## Gegeven informatie
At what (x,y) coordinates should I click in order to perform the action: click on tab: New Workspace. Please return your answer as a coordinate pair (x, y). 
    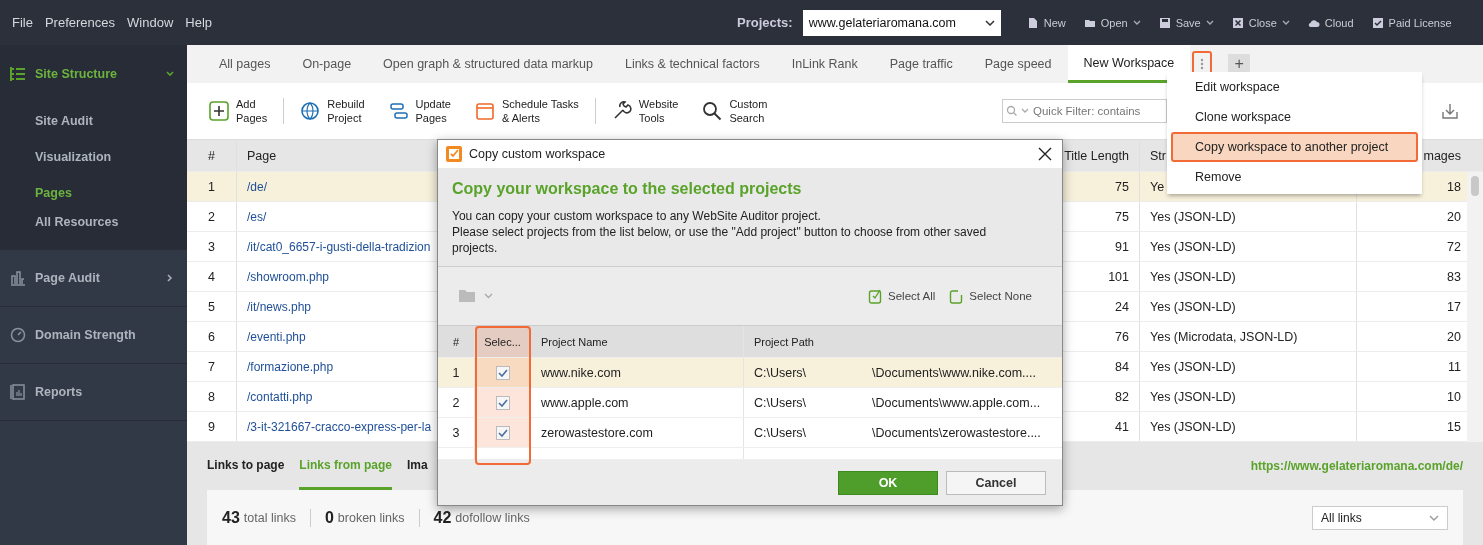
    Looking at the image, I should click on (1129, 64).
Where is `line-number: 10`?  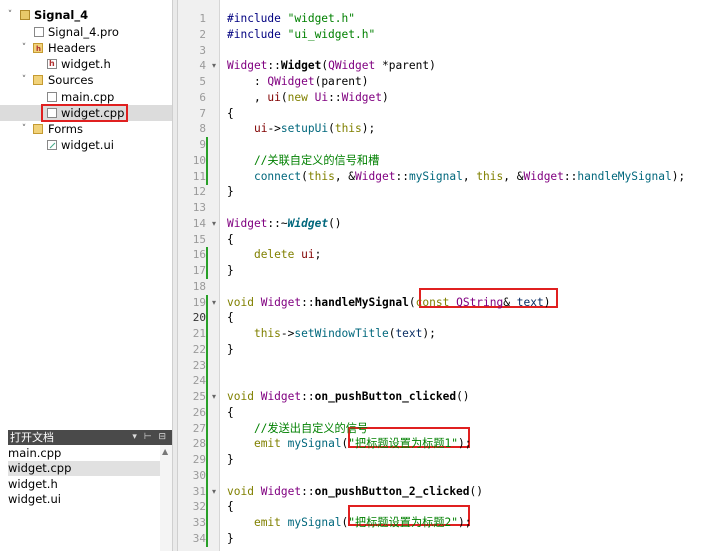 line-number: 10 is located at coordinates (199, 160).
==
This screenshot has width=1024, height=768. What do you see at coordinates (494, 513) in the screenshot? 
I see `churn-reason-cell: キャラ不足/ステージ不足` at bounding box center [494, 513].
==
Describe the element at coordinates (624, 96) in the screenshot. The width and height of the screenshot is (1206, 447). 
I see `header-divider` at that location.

## Opdrachtdoel
Geef alsjeblieft het deel van de records dat begint bij de regel met "Describe the element" en eindigt bij de regel met "at that location." weer als genummerde lijst. Neem beide regels mee en laat lege regels weg.

## Oplossing
1. Describe the element at coordinates (624, 96) in the screenshot. The width and height of the screenshot is (1206, 447). 
2. I see `header-divider` at that location.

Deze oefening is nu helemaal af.